> **Directions**
Return the lines of the records starting at the one containing "Toggle the CUDA checkbox" and ending at the one containing "This screenshot has width=392, height=486.", with both of those lines included and each one copied verbatim.
START The input
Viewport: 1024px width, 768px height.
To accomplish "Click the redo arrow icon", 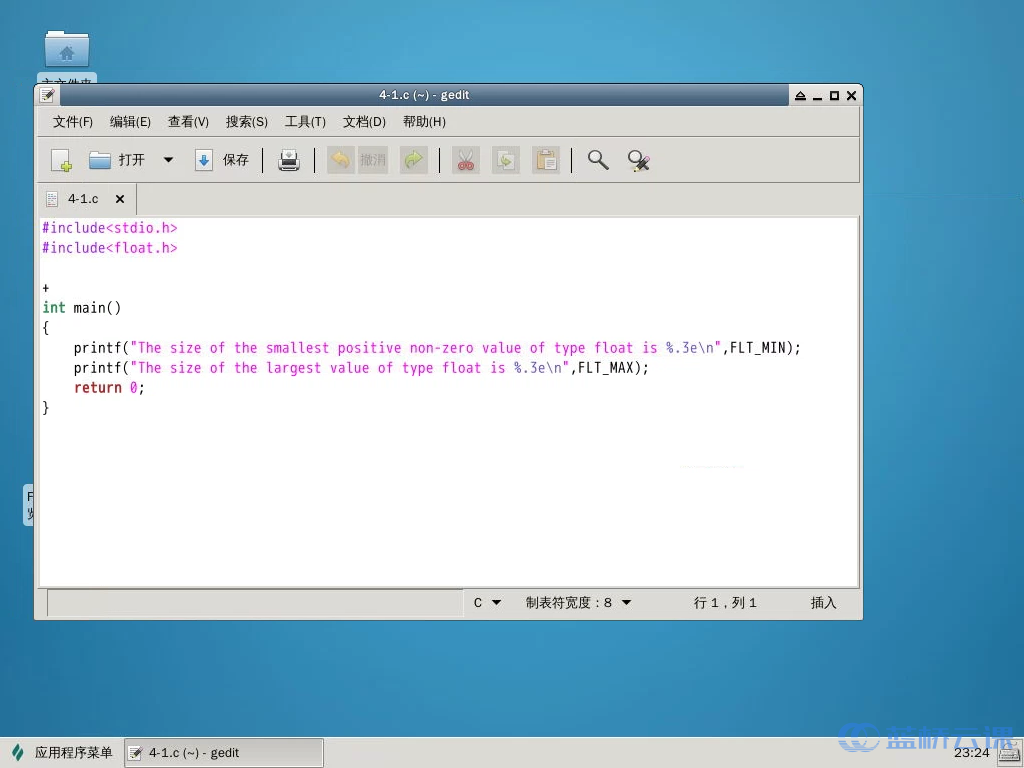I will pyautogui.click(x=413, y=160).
END The input
START The input
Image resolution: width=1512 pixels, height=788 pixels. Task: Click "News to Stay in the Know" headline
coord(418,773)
END The input
START The input
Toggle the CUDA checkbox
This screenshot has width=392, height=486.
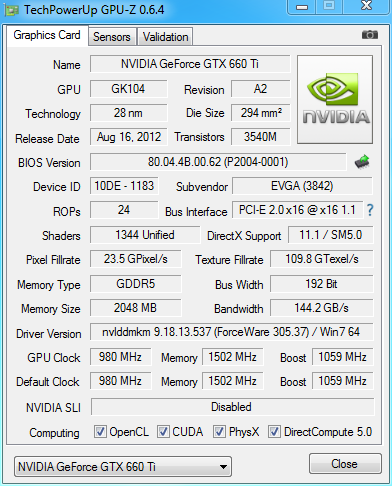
END The input
> **Result of this exercise**
Toggle the CUDA checkbox
This screenshot has width=392, height=486.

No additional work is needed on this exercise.